PROBLEM REQUIREMENTS: Copy the lines of the records below verbatim, starting at the line that contains "You are a GUI" and ending after the line that contains "Image resolution: width=1017".

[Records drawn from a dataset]
↓↓↓

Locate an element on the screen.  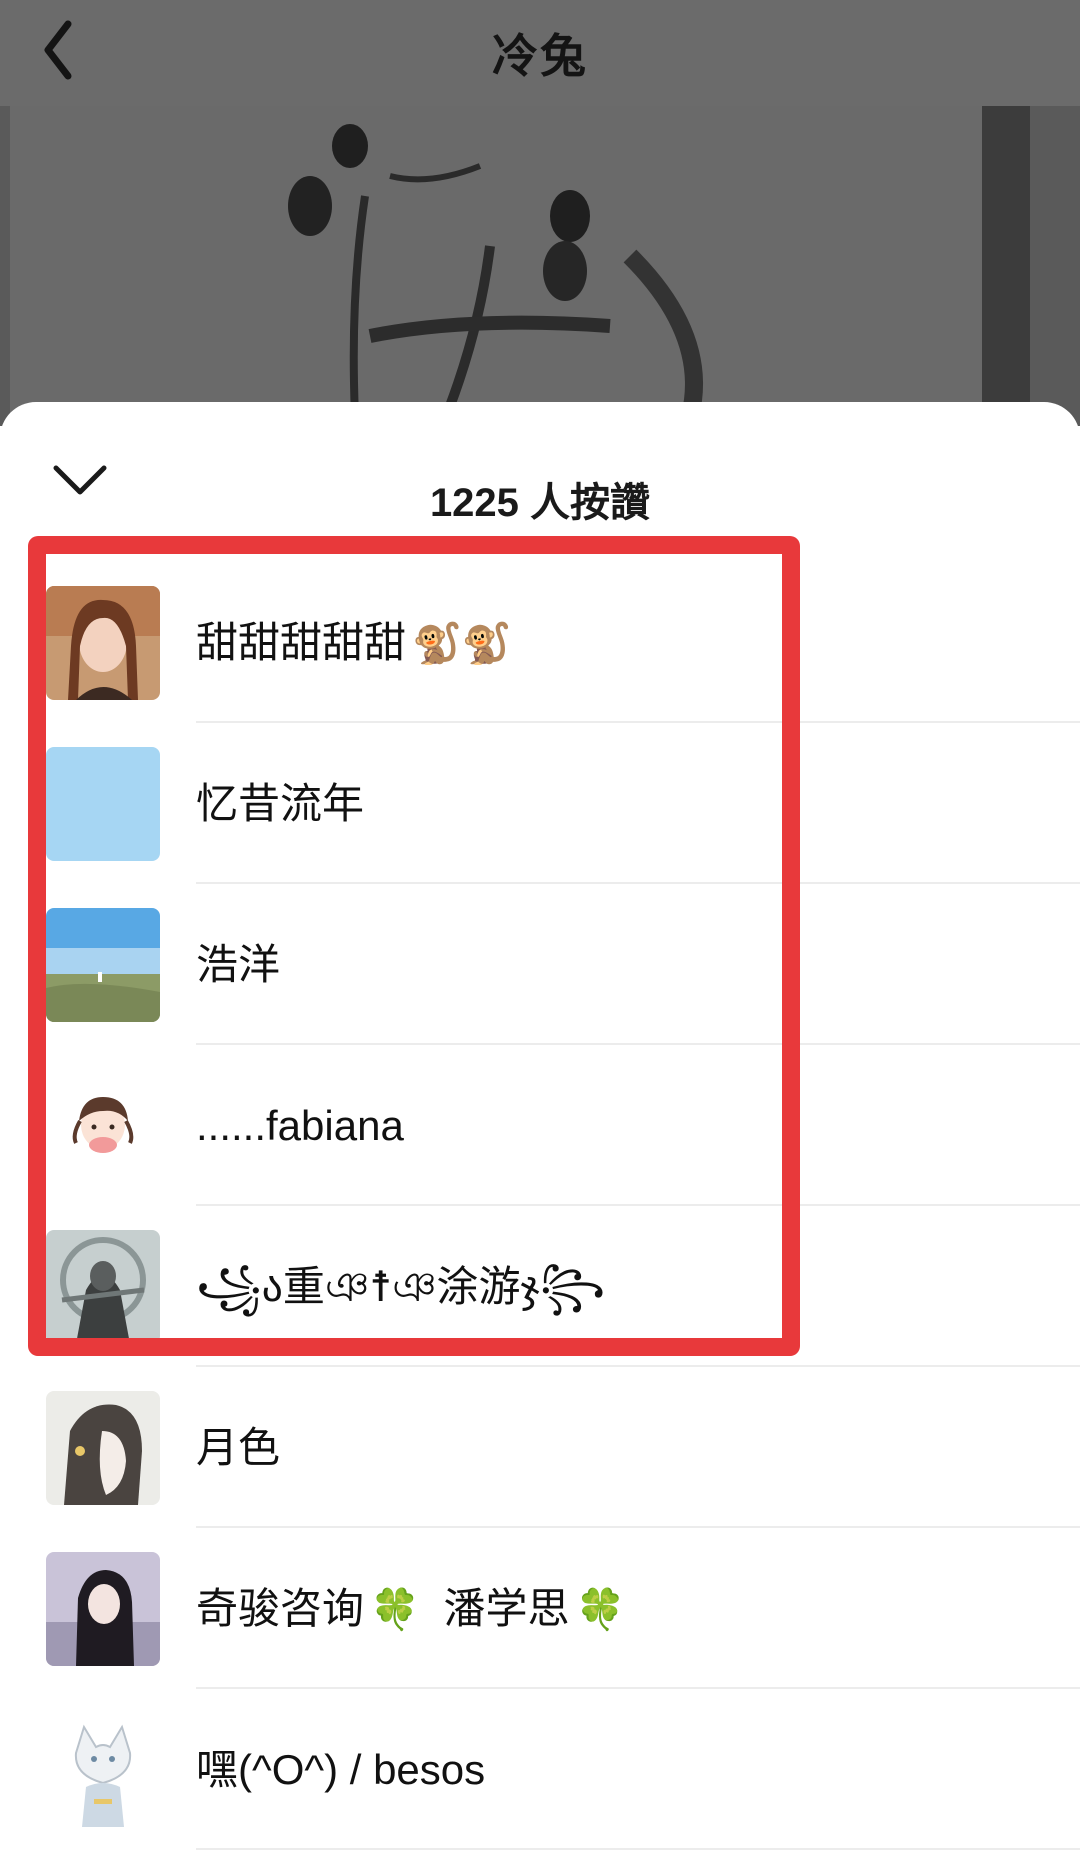
photo-girl-avatar is located at coordinates (103, 643).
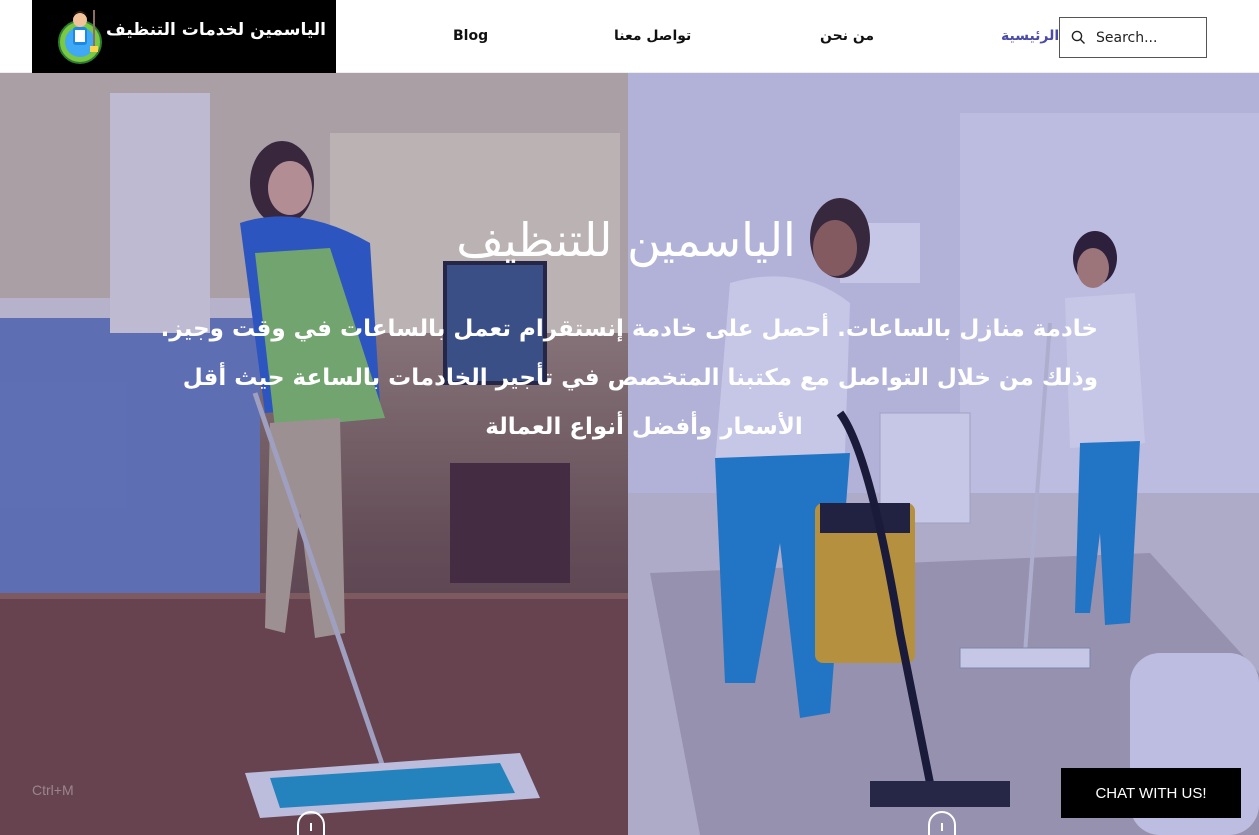 The height and width of the screenshot is (835, 1259). I want to click on nav-home: الرئيسية, so click(1030, 36).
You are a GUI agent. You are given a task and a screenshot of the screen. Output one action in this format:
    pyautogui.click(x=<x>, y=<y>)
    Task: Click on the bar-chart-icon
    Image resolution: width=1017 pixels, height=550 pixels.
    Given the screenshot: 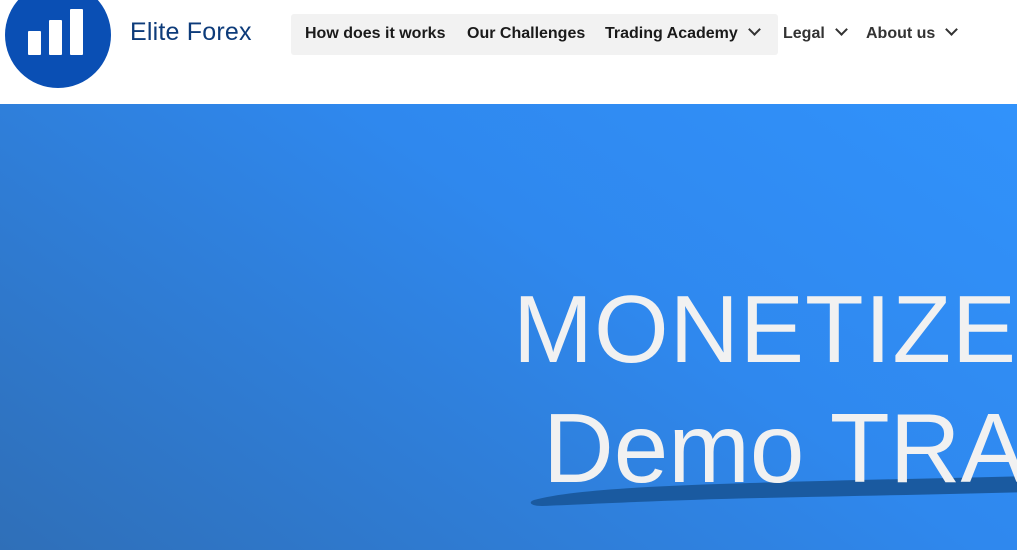 What is the action you would take?
    pyautogui.click(x=34, y=43)
    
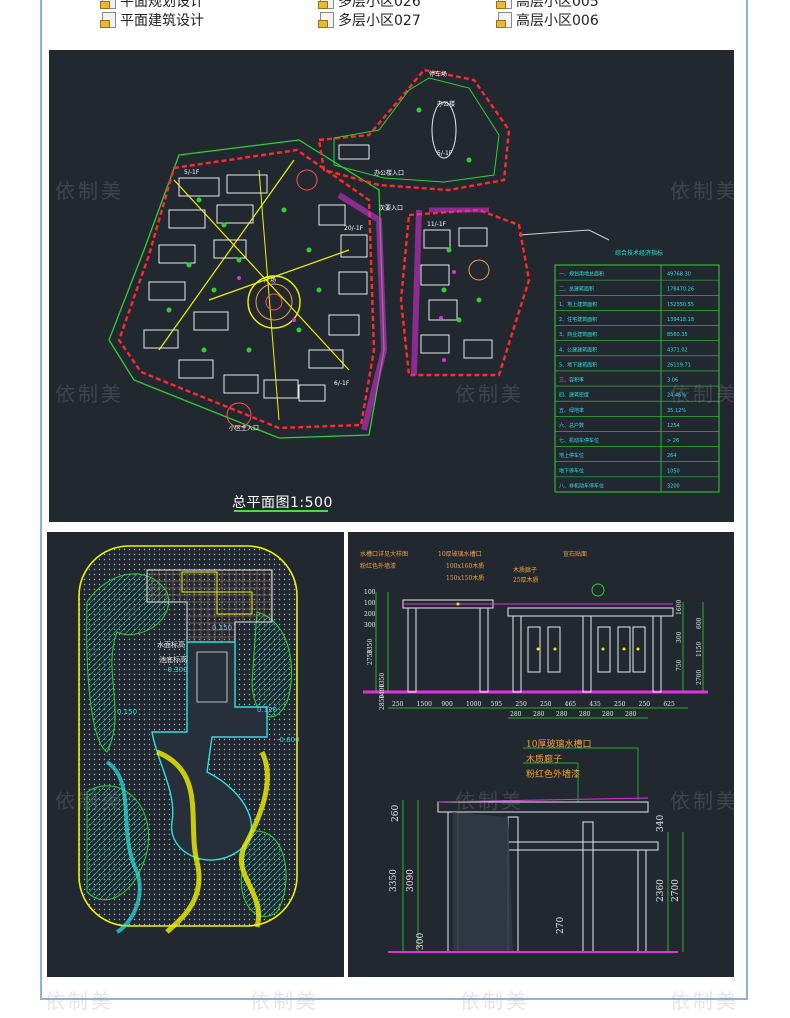 Image resolution: width=790 pixels, height=1018 pixels. Describe the element at coordinates (378, 566) in the screenshot. I see `elev-note-5: 粉红色外墙漆` at that location.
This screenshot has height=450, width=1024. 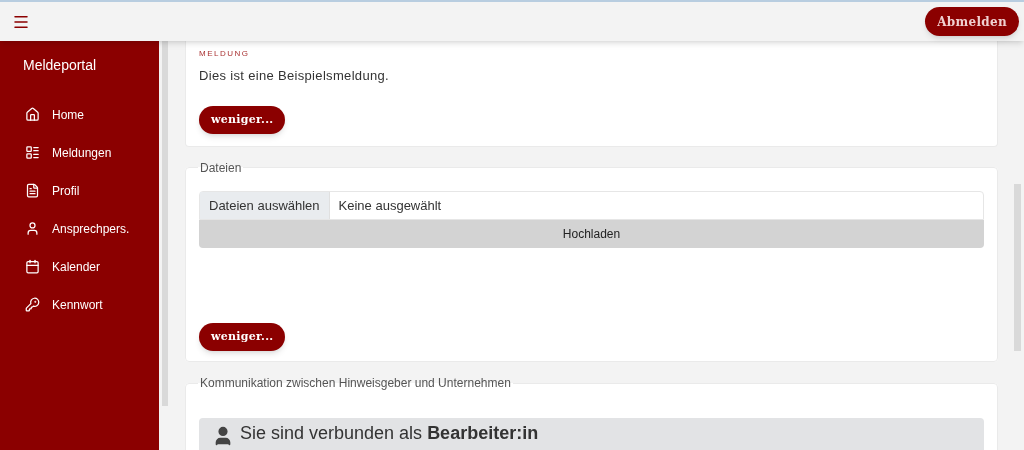 What do you see at coordinates (390, 206) in the screenshot?
I see `file-status: Keine ausgewählt` at bounding box center [390, 206].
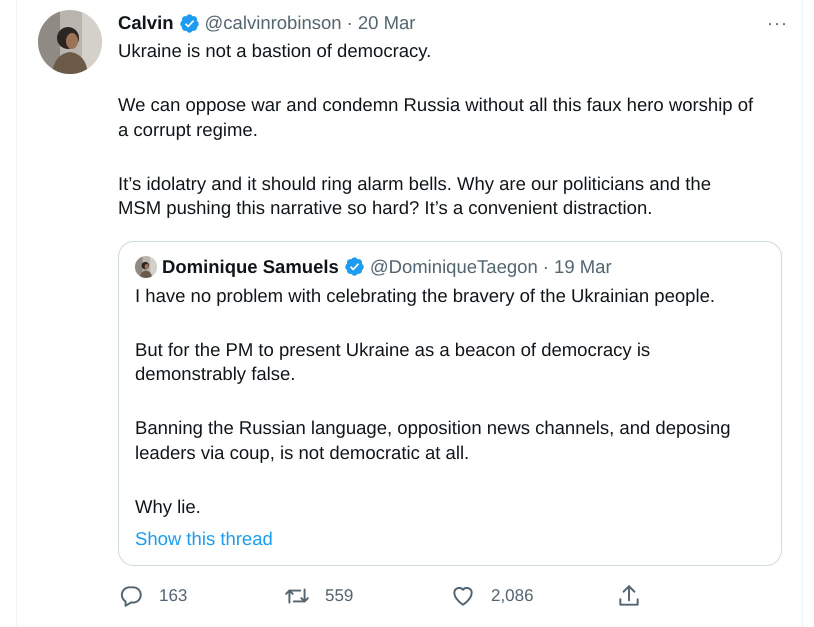  Describe the element at coordinates (250, 267) in the screenshot. I see `author-name: Dominique Samuels` at that location.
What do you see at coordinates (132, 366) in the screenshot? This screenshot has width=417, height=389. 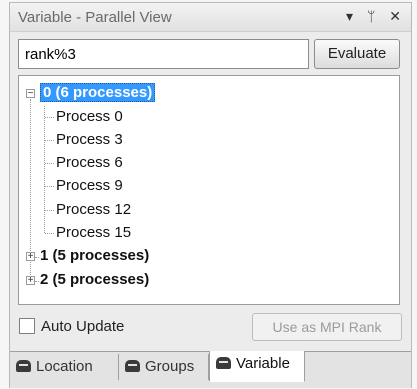 I see `groups-tab-icon` at bounding box center [132, 366].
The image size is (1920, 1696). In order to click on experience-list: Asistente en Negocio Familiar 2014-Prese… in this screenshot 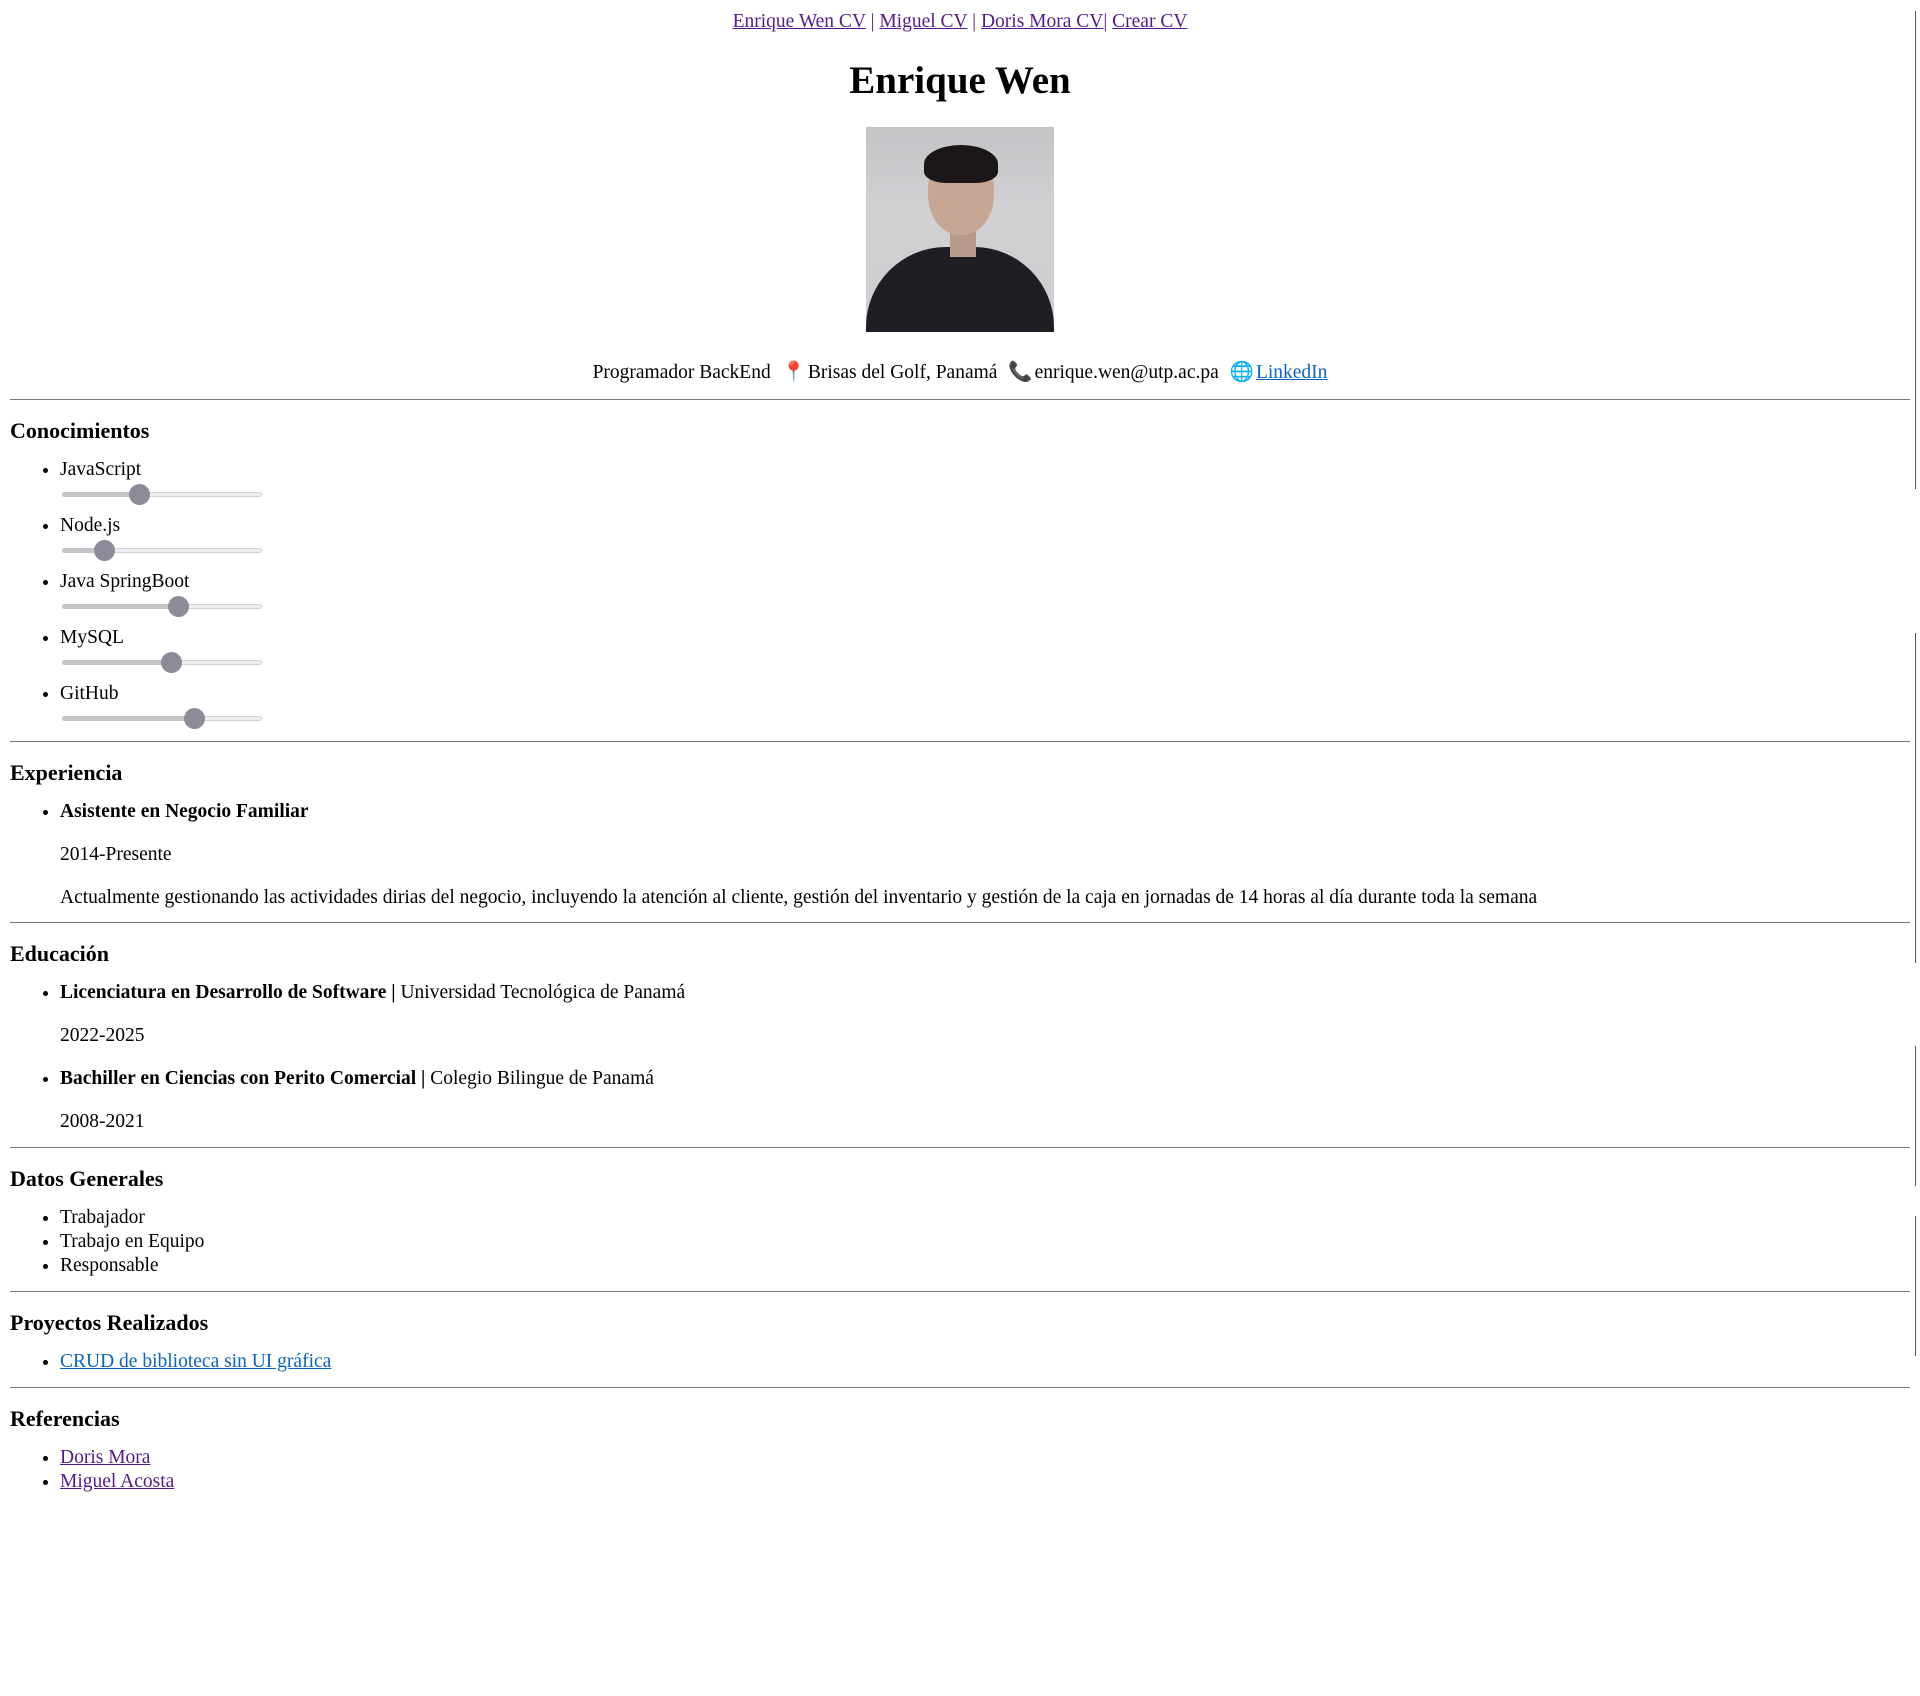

↑↑↑

RESULT OF THE TASK:
You are a GUI agent. You are given a task and a screenshot of the screen. Output one action in this format:
    pyautogui.click(x=<x>, y=<y>)
    Task: Click on the bar-chart-icon
    Image resolution: width=1017 pixels, height=550 pixels.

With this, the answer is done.